Ibrahim Shika

Personal information
- Date of birth: 27 February 1997
- Place of birth: Giza Governorate, Egypt
- Date of death: 12 April 2025 (aged 28)
- Place of death: Cairo, Egypt

Senior career*
- Years: Team / Apps / (Gls)
- Zamalek

= Ibrahim Shika =

Egyptian footballer (1997–2025)

Ibrahim El-Gamal (إبراهيم الجمال); 27 February 1997 – 12 April 2025), known as Ibrahim Shika (براهيم شيكا), was an Egyptian footballer, best known for his career with Egypt's Zamalek SC, where he played as a left-back. Shika began his football journey in Zamalek's youth academy, excelling in the junior ranks before facing health challenges that forced him to retire early due to a diagnosis of rectal cancer.

== Early life ==
Ibrahim Shika was born in Giza Governorate, Egypt, on 27 February 1997. Raised in a sports-oriented environment, he developed a passion for football at a young age. He joined Zamalek's youth academy during childhood, where he showcased promising talent as a left-back, earning the nickname "Shika" due to comparisons with the playing style of Mahmoud Abdel Razek "Shikabala," Zamalek's captain.

== Career ==
Shika started his professional career with Zamalek, shining in the youth teams alongside players like Mostafa Mohamed and Akram Tawfik. His performances made him a candidate for the senior team, but he left the club at the age of 19 following a dispute with a club official.
After leaving Zamalek, Shika joined Al Mokawloon Al Arab, and later played for Tala'ea El Gaish. He was also called up to Egypt's U-20 national team (born 1997) under coach Moatamed Gamal.

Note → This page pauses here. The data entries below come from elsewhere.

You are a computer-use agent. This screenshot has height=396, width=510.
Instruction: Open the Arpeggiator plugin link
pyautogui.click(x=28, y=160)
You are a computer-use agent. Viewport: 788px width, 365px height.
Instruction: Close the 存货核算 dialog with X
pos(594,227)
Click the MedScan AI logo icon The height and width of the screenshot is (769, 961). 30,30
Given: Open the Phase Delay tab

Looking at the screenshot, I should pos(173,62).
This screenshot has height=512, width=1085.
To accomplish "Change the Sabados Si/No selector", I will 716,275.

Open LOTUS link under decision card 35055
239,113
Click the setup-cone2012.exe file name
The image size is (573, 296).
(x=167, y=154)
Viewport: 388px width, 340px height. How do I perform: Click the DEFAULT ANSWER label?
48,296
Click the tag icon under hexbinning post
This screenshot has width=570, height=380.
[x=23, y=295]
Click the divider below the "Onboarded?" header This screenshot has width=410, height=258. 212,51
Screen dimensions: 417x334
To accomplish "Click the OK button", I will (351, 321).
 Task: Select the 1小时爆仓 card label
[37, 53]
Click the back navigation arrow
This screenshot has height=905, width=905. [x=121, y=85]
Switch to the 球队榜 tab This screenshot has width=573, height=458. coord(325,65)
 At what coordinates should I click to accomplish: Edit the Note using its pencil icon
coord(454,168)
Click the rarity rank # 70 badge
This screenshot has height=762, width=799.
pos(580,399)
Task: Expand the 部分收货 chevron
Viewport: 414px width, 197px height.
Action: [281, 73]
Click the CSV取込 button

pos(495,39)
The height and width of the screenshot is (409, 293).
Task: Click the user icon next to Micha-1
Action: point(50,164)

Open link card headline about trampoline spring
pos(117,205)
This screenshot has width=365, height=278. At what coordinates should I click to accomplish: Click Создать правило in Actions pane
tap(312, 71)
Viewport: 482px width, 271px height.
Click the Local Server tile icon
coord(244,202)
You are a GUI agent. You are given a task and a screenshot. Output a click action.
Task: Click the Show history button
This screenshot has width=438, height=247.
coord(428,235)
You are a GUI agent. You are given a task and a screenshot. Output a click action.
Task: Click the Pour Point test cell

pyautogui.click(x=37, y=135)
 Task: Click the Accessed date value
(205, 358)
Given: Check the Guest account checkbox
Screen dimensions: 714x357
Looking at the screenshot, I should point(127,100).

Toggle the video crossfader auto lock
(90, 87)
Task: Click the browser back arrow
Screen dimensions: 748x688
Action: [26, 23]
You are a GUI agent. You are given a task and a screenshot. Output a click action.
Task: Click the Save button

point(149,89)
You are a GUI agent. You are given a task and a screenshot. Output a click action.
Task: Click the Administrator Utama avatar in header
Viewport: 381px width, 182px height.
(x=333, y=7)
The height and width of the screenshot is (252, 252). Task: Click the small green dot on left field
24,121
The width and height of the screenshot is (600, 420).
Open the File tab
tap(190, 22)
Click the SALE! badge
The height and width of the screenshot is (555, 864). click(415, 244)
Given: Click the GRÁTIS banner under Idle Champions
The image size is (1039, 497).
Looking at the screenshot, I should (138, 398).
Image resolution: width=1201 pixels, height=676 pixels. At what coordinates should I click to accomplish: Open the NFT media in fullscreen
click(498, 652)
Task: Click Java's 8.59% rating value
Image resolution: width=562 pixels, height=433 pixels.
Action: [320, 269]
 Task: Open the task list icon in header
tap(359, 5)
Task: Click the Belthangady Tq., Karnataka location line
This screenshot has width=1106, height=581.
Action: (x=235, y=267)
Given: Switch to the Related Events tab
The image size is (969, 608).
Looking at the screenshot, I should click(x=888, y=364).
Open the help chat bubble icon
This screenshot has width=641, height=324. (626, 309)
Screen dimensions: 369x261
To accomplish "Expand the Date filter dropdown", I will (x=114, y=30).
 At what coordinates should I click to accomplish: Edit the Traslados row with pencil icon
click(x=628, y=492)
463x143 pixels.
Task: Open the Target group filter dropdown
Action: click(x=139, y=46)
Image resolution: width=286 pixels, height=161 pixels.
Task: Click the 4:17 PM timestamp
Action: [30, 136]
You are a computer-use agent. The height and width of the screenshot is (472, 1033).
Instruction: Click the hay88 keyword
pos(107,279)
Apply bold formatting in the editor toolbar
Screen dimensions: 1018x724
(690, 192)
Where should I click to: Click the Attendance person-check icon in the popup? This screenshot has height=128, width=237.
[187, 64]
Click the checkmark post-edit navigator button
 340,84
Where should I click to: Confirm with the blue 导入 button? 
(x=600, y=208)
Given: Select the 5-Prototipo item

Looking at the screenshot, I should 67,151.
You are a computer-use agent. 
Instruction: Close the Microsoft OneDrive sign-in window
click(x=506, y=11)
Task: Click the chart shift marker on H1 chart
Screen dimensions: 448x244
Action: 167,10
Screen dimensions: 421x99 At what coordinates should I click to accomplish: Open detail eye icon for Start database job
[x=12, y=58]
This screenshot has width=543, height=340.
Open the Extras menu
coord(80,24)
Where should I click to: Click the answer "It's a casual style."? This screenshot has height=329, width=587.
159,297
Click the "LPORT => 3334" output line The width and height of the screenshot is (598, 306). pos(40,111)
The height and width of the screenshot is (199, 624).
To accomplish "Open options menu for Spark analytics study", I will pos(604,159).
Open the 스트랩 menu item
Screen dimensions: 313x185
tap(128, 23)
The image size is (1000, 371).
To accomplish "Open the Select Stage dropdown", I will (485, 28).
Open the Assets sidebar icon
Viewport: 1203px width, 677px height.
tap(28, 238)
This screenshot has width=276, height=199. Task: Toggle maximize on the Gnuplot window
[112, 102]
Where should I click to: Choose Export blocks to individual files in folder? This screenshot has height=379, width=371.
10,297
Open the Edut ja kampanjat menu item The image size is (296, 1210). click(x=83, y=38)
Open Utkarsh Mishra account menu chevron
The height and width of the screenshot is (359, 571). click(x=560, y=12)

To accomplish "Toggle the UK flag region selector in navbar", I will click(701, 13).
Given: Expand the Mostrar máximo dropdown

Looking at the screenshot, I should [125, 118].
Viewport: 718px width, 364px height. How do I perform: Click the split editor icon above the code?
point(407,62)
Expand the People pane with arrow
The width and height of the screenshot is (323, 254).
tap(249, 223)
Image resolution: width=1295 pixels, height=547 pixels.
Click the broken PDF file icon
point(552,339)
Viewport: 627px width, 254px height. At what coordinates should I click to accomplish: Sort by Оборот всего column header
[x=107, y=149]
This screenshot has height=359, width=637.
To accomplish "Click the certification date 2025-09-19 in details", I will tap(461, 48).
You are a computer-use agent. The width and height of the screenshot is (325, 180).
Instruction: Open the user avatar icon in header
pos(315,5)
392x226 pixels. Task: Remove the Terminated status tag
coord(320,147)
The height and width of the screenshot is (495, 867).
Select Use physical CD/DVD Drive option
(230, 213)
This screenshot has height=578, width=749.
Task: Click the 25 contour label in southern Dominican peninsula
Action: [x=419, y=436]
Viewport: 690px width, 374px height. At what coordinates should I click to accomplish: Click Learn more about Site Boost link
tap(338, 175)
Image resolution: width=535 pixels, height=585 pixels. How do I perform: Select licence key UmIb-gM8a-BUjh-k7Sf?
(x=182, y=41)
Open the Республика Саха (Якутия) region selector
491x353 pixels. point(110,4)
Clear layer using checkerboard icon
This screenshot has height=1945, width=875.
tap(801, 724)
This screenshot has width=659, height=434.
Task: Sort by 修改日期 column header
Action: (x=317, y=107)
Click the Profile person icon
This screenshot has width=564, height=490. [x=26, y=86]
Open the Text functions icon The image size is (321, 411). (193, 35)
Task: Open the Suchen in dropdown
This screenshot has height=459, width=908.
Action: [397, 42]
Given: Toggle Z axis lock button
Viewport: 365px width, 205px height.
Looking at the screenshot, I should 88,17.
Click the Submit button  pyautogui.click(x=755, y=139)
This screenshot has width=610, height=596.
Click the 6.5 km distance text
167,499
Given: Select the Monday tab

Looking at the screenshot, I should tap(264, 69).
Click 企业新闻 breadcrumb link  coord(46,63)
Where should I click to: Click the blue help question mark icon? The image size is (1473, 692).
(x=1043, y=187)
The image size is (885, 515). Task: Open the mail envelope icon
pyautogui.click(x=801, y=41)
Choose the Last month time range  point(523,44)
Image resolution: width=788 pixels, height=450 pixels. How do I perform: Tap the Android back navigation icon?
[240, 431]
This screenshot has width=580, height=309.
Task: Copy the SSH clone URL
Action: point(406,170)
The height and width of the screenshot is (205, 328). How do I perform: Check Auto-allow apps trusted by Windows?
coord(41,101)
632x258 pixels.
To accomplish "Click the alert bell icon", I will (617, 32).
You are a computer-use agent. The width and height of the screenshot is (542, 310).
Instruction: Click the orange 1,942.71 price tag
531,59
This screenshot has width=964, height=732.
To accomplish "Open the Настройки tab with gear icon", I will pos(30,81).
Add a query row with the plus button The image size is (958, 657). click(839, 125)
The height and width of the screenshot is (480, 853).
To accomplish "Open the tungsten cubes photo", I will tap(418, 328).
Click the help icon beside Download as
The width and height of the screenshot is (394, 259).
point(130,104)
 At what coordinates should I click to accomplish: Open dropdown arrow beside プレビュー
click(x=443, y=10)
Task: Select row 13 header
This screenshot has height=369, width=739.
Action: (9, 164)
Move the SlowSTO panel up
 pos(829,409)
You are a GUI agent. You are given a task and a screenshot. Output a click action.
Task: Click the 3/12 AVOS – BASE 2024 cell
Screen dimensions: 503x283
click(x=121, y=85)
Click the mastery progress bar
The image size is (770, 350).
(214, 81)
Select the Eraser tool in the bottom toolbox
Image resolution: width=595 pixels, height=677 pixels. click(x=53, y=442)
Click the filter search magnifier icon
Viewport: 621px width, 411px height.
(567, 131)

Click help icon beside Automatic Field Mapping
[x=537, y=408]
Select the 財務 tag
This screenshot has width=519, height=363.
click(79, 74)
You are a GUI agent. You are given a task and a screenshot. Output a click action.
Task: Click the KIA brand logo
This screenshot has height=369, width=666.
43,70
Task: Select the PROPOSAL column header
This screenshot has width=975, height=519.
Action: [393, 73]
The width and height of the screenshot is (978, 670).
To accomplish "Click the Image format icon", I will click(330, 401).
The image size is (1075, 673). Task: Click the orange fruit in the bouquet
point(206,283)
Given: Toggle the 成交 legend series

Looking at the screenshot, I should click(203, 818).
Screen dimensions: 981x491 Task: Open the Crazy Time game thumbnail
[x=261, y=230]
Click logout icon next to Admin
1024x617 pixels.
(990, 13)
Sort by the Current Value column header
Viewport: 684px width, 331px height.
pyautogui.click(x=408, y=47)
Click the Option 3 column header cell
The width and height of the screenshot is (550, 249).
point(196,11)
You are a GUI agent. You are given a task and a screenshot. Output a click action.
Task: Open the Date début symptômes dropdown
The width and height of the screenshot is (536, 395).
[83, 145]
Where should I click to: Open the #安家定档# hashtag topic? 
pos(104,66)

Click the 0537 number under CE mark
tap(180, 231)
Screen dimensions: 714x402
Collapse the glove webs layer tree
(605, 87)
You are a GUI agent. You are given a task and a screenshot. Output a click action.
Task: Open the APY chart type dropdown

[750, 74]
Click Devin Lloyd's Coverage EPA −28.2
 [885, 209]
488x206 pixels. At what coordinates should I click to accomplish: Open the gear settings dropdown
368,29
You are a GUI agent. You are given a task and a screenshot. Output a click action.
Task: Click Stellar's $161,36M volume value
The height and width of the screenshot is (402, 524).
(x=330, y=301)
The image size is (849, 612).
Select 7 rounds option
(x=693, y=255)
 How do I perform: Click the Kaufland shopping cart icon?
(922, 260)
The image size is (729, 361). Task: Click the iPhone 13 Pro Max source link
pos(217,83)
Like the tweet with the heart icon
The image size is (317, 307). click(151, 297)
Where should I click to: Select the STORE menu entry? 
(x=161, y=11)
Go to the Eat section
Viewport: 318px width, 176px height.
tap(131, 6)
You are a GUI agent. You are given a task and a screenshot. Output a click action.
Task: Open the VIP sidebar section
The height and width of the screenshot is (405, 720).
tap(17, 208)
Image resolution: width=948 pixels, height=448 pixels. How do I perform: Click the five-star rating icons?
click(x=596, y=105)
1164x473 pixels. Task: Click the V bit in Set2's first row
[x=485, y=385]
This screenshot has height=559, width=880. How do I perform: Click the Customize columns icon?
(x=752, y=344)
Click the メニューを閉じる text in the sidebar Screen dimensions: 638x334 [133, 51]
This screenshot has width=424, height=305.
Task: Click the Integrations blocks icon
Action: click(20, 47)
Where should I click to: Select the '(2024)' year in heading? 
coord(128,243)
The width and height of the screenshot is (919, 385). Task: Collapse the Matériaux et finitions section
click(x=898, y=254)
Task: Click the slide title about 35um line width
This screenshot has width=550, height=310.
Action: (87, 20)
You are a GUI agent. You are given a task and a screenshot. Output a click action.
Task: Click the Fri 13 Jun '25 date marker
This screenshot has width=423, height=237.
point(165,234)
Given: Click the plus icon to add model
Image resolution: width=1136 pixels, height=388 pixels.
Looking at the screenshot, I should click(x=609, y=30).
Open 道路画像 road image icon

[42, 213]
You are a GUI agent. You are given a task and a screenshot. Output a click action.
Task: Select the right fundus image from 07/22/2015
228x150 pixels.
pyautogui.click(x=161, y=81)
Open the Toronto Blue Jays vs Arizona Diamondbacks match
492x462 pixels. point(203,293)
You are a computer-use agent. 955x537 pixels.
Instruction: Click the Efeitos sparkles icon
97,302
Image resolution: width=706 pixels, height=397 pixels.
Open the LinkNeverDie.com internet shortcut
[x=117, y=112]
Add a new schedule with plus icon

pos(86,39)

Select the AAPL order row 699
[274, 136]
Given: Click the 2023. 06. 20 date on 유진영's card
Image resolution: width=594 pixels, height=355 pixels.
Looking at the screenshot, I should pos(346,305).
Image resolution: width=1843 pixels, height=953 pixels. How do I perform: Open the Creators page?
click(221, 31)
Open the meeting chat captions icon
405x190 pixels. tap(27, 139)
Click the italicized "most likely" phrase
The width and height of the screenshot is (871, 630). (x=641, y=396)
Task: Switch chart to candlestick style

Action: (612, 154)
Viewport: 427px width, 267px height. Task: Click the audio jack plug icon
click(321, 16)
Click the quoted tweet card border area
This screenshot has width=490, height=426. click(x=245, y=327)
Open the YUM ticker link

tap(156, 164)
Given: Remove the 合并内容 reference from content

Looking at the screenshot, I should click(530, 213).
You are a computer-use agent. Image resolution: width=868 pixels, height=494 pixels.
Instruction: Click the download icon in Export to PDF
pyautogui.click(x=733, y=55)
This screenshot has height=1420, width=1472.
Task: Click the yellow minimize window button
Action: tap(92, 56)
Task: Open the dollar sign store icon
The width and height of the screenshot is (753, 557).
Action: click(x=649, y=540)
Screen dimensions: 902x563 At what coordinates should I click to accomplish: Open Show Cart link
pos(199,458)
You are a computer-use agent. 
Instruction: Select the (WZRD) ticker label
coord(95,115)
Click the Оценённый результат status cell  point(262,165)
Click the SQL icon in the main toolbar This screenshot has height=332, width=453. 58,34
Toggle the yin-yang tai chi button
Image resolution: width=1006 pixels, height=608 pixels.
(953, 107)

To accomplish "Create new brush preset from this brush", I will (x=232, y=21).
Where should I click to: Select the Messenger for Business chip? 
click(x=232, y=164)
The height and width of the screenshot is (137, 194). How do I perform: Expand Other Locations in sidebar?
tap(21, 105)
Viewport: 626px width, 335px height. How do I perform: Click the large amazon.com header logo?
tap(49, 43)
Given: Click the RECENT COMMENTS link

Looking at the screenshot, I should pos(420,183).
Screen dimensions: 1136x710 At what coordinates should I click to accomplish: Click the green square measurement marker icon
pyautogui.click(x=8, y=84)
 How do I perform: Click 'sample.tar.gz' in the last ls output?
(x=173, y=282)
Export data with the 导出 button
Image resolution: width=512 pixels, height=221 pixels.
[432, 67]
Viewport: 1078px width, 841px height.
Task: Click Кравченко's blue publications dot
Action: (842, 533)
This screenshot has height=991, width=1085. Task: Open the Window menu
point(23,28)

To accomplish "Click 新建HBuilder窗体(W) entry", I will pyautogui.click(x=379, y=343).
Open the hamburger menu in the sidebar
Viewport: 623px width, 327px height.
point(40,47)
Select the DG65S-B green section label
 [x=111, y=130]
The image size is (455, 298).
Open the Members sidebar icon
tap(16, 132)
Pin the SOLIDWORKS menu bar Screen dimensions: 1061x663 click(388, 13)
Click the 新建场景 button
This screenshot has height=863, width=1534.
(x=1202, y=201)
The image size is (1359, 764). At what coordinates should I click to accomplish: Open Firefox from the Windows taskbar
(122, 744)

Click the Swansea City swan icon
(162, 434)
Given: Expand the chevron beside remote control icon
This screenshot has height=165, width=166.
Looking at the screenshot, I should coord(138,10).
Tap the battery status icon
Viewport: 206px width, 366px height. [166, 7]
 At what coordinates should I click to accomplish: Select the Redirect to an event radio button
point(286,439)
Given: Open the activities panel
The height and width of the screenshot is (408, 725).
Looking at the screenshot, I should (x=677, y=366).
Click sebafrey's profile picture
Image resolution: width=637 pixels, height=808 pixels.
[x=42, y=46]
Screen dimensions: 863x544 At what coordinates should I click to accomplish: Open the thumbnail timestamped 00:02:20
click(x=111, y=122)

He temporarily stepped away from football after his mother's death but later returned to compete with second- and third-division clubs before being forced to retire permanently due to his illness.

== Illness and death ==
Ibrahim Shika died after a prolonged battle with rectal cancer in Cairo, on the morning of 12 April 2025, at the age of 28.